### Required action
Translate this sentence from the text on the G0 and HAPPEX experiments into Spanish: "The results favour a positive value for GsM, suggesting that the strange quarks reduce the proton's magnetic moment."

### Text for analysis
The G0 and HAPPEX experiments at Jefferson Lab took advantage of the high-quality polarized electron beam from the Continuous Electron Beam Accelerator Facility (CEBAF). They have taken data with a 3 GeV beam with up to 86% polarization.

G0 required a unique beam pulse structure and a custom-built spectrometer package capable of measuring over large solid angles. The G0 spectrometer, based on a toroidal superconducting magnet, measures elastically scattered recoil protons over a wide range of forward-scattering angles (and thus a large range of Q2) simultaneously (Armstrong et al. 2005). A time-of-flight technique for identifying the scattered protons required the use of a pulsed beam, with electron bunches arriving every 32 ns. With this pulse structure, the 40 μA electron beam had a large instantaneous current equivalent to 640 μA, providing challenges for the accelerator.

HAPPEX used a pair of high-resolution, small-acceptance spectrometers to measure precisely forward-angle scattering at a single momentum transfer at a time. Initial measurements were made at Q2 = 0.48 GeV2 with a hydrogen target, and recently data were taken at Q2 = 0.1 GeV2 using both hydrogen and 4He targets (Aniol et al. 2004 and 2005). The hydrogen target allowed the HAPPEX researchers to measure the strange quark’s contribution to a combination of the charge and magnetization distributions in the proton. 4He is a nucleus with no net spin, so the helium target allowed them to isolate the strange electric form factor of the proton.

The results from all of these experiments present a cohesive picture of the strange quark’s contribution to the charge distribution and magnetization. All are consistent with this contribution being non-zero in the proton.

Figure 1 on p30 shows the G0 and HAPPEX results from hydrogen target data as a function of Q2. The measured combination of the strange form factors GsE and η GsM (η is a kinematic factor) appears to be non-zero, and an intriguing and unexpected dependence on momentum transfer is suggested by the data. At the lowest Q2 measured so far (0.1 GeV2), all four experiments provide information about different combinations of GsE and GsM, as depicted in figure 2. The results favour a positive value for GsM, suggesting that the strange quarks reduce the proton’s magnetic moment. A negative value for GsE, while only hinted at by the data, would imply that the strange quarks prefer to be on the outside of the proton, while the anti-strange quarks favour the interior. However, current experiments are not precise enough for us to state definitively that the strange quark contributions are non-zero.

Within QCD-inspired models, predictions of the strangeness form factors vary tremendously. Of course, the models are of less interest than the predictions of nonperturbative QCD itself, for which our most reliable tool is lattice QCD. In this direction, there has been remarkable progress with a very precise recent determination of the strangeness magnetic moment (GsM = −0.046 ± 0.019 μN), yielding an answer with an uncertainty of better than 1% of the proton’s magnetic moment (Leinweber et. al. 2005). Testing this prediction will push the upcoming measurements to the limits of their precision.

Meanwhile, the experiments continue. HAPPEX is taking data this autumn, and the collaboration expects to reduce the error bars by a factor of three for both targets. Both the G0 and A4 collaborations have turned their detectors around by 180° and will soon measure backward-scattered electrons at various values of Q2, which will be primarily sensitive to GsM. Combining forward- and backward-scattering results will allow both GsM and GsE to be individually determined. These additional measurements will allow experimenters to obtain GsE and GsM over a range of momentum transfers and thus pin down the importance of the contributions of the strange sea to the structure of the proton.

Further reading

K A Aniol et al. 2004 Phys. Rev. C 69 065501.

K A Aniol et al. 2005 http://arxiv.org/abs/nucl-ex/0506010 and http://arxiv.org/abs/nucl-ex/0506011

D S Armstrong et al. 2005 Phys. Rev. Lett. 95 092001.

T M Ito et al. 2004 Phys. Rev. Lett. 92 102003.

D Leinweber et al. 2005 Phys. Rev. Lett. 94 212001.

F E Maas et al. 2004 Phys. Rev. Lett. 93 022002.

F E Maas et al. 2005 Phys. Rev. Lett. 94 152001.

D T Spayde et al. 2004 Phys. Lett. B 583 79.

### Data
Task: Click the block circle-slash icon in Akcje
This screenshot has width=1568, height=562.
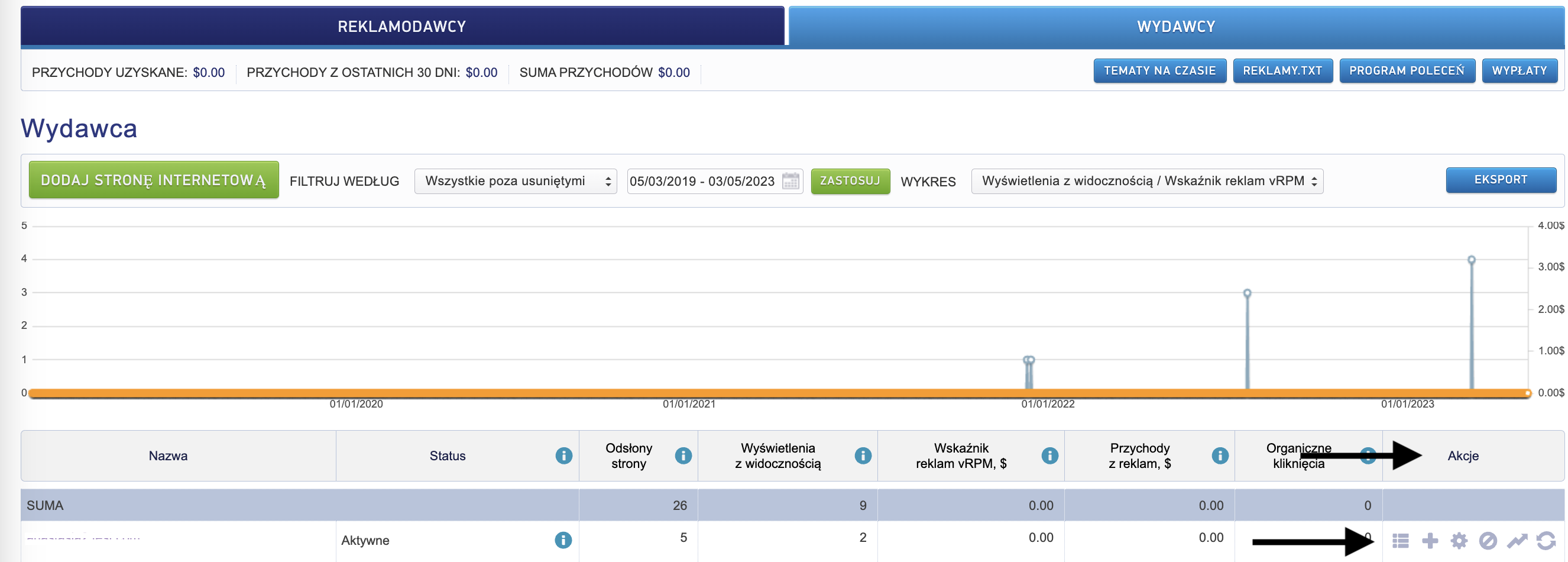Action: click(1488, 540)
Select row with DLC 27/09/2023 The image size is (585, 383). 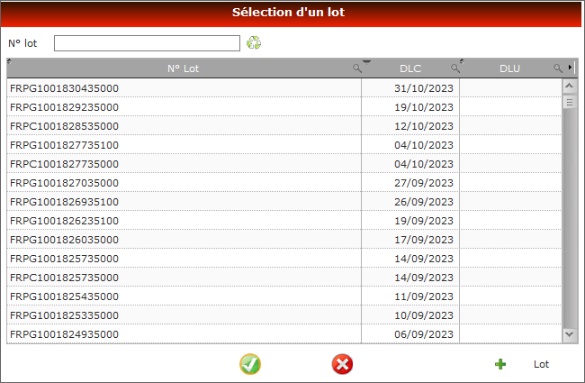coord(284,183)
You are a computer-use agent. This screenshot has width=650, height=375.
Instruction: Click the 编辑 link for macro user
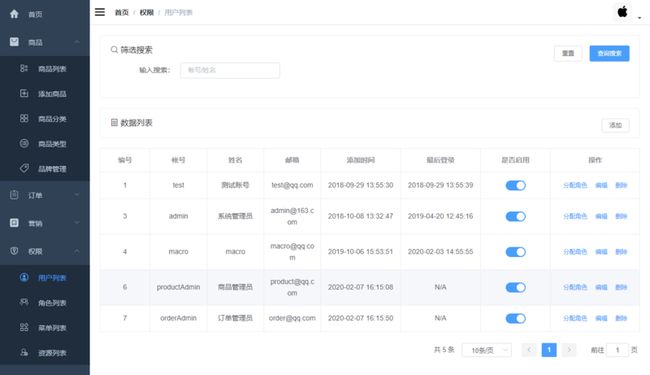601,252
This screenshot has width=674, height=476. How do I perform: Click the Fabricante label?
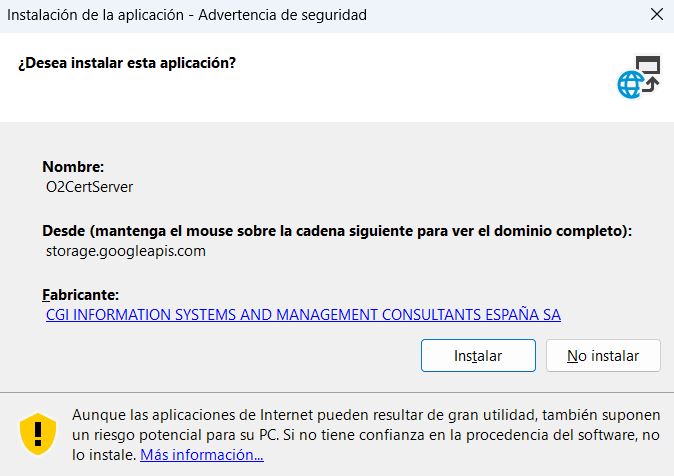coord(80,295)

### Reply to the exercise
Los resultados favorecen un valor positivo de GsM, lo que sugiere que los quarks extraños reducen el momento magnético del protón.